[GIVEN PASSAGE]
○ ○ ○ ○ ○ ○ ○

Academy of Engineering & Automation Helps Prepare Future Manufacturing Workforce
Designing manufacturing production systems. Writing resumes and interviewing for jobs. Building robots. Using 3D printers to make assistive devices. These are some of the real-world, hands-on learning opportunities offered through the Academy of Engineering & Automation at Jay M. Robinson High School.
“These programs show the quality of the Career Technical Education offerings at Cabarrus County schools and how local schools are creatively thinking of ways to prepare our future workforce for advanced manufacturing careers,” said LeeAnn Nixon, existing industry project manager for Cabarrus Economic Development and academy advisory board member.
The engineering and automation academy is one of six in Cabarrus County. Others are Academy of Energy & Sustainability, Mount Pleasant High School; Academy of Health Sciences, Northwest Cabarrus High School; Academy of Hospitality & Tourism, Hickory Ridge High School; Academy of Information Technology, Cox Mill High School; and Public Safety Academy, Concord High School. The Academy of Aviation at West Cabarrus High is set to open August 2019.
“Career academies provide an opportunity for workplace learning and allow students to experience ‘a day in the life,’” said Kristi Parlier, academy coordinator at Jay M. Robinson High School. “Students have a chance to start their career process early through field trips, job shadowing and guest speakers. They also receive specialized training through a variety of programs.”
Jay M. Robinson students take their robotics seriously – and for good reason. The school has had a competitive VEX Robotics team for the last six years, five of which included a state championship title.
Thanks to the efforts of Robotics Instructor Dave Parisi – and funding from the Robotics Education & Competition Foundation and NASA’s National Space Grant Foundation – the program “has expanded from being a great thing to being an amazing thing,” Parlier said.
Last year, Cabarrus County had 14 VEX teams in three schools. This year, they have 71 teams at 30 schools, with an average of 10 students on each team. Also this year, Jay M. Robinson is hosting its 4th VEX Robotics Summer Camp for elementary, middle and high school students. A new camp addition includes a day-long option that incorporates STEM with a 3D Printing Camp.
“By participating in VEX robotics, students learn a variety of skills such as critical thinking, problem solving, technical writing, teamwork, interpersonal, marketing, research, time management and conflict resolution. All this is offered under the umbrella of a competitive event that drives home the attitude of winning,” Parisi said.
Fab Lab Solution Center
This three-week program helps individuals with disabilities become more independent with 3D printed assistive devices personally designed by high school students.
“We’re working with need seekers throughout the community, including the local chapter of Disabled American Veterans and Cabarrus County Schools’ Exceptional Children’s Program,” Parlier said.
Students are designing new tools to make lives easier or revising products currently on the market that are too expensive or not quite a perfect fit. They engineer it, create it and 3D print it.
Thanks to generous funding from the Jimmie Johnson Foundation, S&D Coffee & Tea and other donors, the program is open to all career academies in Cabarrus County and also includes high school-elementary school mentoring and a paid internship component. Additionally, DecisionPATH donated human resources support that includes interviewing and hiring students and providing workplace orientation.
“We’re making this experience as close to real world as we can within these walls,” Parlier said. “Instead of students creating a gizmo, gadget or blueprint that may never be used, they’re creating pieces that need seekers in our community can actually use.”

○ ○ ○ ○ ○ ○ ○

[PROVIDED DATA]
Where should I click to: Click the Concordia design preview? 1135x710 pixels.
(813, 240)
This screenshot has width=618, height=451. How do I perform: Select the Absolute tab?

○ ○ ○ ○ ○ ○ ○

Please extract everything in the academy article from "Students are designing" down to "3D print it.", word for word. The data comes from a different source than the academy article.

[TASK RESULT]
Students are designing new tools to make lives easier or revising products currently on the market that are too expensive or not quite a perfect fit. They engineer it, create it and 3D print it.